▶ [Task instructions]: The expected output is each line in the data below that includes the string "Follow".

▶ [Input data]:
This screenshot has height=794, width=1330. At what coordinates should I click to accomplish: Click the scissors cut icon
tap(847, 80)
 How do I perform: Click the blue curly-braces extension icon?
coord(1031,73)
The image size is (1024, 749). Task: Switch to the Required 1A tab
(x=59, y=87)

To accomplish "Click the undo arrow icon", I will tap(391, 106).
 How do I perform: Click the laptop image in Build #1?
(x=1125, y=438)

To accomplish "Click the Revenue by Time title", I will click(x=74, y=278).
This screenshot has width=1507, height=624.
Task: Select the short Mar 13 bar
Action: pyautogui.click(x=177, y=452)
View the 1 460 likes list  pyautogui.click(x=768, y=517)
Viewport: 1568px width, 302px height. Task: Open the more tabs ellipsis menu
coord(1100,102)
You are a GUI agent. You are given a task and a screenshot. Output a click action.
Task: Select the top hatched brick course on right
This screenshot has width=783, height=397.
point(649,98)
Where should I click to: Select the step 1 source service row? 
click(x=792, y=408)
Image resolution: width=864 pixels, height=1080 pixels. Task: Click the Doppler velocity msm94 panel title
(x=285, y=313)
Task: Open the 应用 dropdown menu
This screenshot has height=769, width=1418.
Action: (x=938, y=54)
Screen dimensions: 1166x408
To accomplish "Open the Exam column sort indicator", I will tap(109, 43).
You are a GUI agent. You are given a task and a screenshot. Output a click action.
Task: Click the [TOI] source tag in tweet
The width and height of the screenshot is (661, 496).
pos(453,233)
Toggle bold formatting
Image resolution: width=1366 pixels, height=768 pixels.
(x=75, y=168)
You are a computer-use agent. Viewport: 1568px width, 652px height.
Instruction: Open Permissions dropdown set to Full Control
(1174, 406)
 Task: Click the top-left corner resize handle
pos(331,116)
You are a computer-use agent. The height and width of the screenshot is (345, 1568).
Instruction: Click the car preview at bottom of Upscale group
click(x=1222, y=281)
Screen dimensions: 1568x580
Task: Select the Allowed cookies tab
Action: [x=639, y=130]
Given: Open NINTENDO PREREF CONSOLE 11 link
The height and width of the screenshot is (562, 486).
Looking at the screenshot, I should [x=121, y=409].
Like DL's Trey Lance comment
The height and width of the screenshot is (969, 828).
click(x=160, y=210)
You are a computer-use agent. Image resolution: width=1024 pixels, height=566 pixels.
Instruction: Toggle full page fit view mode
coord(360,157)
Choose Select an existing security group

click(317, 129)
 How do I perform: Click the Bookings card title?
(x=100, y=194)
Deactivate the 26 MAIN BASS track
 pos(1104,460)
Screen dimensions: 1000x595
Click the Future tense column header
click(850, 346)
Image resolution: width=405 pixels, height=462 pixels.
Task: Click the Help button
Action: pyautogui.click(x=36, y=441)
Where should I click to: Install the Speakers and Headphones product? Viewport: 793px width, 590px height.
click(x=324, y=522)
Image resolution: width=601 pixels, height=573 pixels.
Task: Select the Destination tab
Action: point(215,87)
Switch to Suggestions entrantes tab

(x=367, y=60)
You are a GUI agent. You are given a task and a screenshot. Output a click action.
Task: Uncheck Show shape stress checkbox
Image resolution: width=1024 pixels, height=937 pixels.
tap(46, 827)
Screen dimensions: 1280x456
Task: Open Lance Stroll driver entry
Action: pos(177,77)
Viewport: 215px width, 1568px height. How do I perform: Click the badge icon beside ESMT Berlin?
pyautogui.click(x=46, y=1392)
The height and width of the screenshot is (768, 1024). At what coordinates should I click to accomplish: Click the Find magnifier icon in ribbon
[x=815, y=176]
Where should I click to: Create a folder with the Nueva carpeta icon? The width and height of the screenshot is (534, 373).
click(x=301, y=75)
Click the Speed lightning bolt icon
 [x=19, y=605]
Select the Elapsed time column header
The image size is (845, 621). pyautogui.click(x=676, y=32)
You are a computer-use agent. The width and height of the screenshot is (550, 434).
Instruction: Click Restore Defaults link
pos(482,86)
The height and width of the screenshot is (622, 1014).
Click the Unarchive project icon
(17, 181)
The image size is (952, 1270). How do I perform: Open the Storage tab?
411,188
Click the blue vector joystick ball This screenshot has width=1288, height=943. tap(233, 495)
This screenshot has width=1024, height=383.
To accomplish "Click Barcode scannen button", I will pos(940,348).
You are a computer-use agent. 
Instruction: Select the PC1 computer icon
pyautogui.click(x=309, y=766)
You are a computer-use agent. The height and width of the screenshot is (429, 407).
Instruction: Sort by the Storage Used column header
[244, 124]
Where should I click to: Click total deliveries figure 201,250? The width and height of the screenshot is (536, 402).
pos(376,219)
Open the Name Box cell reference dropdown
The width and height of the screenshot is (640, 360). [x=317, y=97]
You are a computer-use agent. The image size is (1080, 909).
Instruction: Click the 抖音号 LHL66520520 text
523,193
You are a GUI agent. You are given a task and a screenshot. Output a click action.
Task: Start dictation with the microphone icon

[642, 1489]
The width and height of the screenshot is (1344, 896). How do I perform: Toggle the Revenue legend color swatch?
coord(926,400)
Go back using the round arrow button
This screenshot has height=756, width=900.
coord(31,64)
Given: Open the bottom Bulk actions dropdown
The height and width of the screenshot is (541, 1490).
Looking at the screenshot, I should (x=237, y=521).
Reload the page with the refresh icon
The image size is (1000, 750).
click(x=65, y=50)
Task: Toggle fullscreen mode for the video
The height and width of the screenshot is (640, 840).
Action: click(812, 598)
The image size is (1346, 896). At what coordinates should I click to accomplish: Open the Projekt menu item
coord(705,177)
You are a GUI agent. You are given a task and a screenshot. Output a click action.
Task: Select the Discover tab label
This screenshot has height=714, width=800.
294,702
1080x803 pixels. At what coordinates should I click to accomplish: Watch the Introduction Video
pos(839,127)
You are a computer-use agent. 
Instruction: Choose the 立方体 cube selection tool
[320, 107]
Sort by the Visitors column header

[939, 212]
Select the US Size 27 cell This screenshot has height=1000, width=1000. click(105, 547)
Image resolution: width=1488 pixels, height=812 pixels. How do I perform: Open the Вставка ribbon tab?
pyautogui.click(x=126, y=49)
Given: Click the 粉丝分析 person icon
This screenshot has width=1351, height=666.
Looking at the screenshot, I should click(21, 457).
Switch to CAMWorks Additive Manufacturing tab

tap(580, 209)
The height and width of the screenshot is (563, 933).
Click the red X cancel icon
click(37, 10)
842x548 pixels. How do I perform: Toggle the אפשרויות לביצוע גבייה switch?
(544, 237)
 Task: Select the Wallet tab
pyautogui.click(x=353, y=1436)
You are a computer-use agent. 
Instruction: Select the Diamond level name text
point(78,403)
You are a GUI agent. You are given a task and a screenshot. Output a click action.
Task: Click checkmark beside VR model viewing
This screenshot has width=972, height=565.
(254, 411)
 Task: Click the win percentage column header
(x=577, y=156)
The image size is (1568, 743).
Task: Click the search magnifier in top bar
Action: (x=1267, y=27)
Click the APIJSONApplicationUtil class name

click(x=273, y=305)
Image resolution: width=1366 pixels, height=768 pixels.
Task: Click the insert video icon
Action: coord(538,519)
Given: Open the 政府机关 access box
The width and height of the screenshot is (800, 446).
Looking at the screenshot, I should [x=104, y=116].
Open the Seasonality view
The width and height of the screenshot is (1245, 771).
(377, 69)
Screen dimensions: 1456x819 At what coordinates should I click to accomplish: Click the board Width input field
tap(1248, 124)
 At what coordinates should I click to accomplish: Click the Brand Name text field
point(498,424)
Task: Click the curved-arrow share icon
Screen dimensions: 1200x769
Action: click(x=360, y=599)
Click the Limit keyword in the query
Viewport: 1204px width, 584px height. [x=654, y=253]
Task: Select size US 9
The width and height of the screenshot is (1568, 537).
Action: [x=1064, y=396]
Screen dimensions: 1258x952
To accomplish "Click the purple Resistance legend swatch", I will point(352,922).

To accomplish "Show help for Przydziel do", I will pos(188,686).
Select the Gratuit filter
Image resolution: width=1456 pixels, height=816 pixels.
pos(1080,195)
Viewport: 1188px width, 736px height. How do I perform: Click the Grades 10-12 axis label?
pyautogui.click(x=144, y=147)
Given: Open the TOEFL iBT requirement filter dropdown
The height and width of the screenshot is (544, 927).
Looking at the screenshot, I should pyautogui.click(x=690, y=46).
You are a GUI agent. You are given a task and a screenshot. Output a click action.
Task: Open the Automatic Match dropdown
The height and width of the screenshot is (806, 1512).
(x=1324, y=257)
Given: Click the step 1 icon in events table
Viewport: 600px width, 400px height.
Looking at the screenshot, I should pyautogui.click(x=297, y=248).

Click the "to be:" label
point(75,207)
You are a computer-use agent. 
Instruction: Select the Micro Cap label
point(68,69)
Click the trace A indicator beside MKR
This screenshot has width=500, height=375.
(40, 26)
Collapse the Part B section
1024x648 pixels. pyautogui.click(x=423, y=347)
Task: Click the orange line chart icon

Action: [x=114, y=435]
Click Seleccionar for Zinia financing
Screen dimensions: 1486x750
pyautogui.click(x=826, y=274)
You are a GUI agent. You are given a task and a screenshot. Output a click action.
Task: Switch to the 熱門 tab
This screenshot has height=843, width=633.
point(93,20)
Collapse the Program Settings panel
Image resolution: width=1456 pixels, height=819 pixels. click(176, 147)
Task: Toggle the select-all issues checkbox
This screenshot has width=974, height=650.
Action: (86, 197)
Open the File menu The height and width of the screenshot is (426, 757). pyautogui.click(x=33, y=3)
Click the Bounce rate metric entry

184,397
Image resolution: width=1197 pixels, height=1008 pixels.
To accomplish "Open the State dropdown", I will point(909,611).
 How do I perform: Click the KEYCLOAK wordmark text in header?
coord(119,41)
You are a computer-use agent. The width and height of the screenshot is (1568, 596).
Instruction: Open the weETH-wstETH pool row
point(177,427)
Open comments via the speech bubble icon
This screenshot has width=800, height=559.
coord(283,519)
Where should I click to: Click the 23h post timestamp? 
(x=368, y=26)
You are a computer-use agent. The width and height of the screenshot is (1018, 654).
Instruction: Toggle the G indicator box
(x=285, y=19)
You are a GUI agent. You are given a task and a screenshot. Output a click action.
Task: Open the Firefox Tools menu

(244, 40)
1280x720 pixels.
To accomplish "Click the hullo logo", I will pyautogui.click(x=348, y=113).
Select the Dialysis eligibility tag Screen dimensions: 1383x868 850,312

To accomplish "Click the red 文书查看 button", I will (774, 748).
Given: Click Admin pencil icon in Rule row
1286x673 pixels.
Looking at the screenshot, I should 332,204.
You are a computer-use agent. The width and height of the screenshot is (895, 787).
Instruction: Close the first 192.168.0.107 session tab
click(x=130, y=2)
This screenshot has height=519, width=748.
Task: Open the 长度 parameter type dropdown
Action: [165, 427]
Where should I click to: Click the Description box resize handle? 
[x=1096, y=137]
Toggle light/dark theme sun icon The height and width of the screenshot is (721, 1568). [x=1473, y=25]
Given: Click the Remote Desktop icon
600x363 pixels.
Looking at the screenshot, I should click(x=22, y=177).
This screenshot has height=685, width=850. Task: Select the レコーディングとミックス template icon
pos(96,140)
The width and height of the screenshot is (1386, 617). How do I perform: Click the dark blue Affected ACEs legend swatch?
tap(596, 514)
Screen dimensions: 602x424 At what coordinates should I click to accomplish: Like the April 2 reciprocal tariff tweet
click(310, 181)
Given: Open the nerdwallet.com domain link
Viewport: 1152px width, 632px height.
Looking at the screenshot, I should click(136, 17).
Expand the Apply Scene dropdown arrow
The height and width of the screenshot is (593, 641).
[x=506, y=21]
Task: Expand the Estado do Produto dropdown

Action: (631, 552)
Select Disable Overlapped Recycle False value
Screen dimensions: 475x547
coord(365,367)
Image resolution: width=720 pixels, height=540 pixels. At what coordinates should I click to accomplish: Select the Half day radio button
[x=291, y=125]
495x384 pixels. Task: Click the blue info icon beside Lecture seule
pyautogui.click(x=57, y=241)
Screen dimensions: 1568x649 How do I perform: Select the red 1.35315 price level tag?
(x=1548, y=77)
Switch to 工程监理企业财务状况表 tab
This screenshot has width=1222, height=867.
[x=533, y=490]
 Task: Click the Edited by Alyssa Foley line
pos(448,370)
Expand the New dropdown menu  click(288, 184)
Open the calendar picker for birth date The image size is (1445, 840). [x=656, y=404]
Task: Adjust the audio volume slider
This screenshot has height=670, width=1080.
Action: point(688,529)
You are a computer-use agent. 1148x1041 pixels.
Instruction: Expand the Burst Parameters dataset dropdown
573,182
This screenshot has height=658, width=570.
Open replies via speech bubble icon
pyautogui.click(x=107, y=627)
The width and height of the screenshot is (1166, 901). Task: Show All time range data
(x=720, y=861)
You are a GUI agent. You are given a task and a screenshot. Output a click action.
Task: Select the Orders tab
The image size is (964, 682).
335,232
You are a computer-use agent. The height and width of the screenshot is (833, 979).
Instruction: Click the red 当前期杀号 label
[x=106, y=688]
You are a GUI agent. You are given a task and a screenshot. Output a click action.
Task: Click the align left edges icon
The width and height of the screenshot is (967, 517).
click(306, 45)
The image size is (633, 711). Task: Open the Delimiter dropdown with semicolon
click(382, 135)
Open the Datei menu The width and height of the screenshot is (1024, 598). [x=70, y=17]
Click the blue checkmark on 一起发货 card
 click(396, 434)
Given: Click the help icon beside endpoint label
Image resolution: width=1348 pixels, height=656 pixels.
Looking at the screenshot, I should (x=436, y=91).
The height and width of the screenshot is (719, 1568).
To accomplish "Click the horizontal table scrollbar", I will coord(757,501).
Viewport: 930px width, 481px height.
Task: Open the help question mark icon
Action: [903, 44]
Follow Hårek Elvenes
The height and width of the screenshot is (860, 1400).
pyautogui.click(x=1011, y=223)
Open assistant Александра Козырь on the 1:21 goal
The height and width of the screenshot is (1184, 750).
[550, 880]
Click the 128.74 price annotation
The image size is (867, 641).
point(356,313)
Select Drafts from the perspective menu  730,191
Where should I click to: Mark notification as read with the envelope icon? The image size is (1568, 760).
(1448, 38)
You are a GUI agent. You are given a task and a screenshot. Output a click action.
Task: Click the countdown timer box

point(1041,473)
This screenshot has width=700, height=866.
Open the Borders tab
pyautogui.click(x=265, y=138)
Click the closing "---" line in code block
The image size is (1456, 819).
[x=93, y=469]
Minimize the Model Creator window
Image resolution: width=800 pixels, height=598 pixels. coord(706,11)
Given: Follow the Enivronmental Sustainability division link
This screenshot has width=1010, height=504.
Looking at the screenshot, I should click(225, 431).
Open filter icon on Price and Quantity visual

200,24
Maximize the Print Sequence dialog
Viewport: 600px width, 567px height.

▶ [Task result]:
Follow Hårek Elvenes
Given: Follow the Enivronmental Sustainability division link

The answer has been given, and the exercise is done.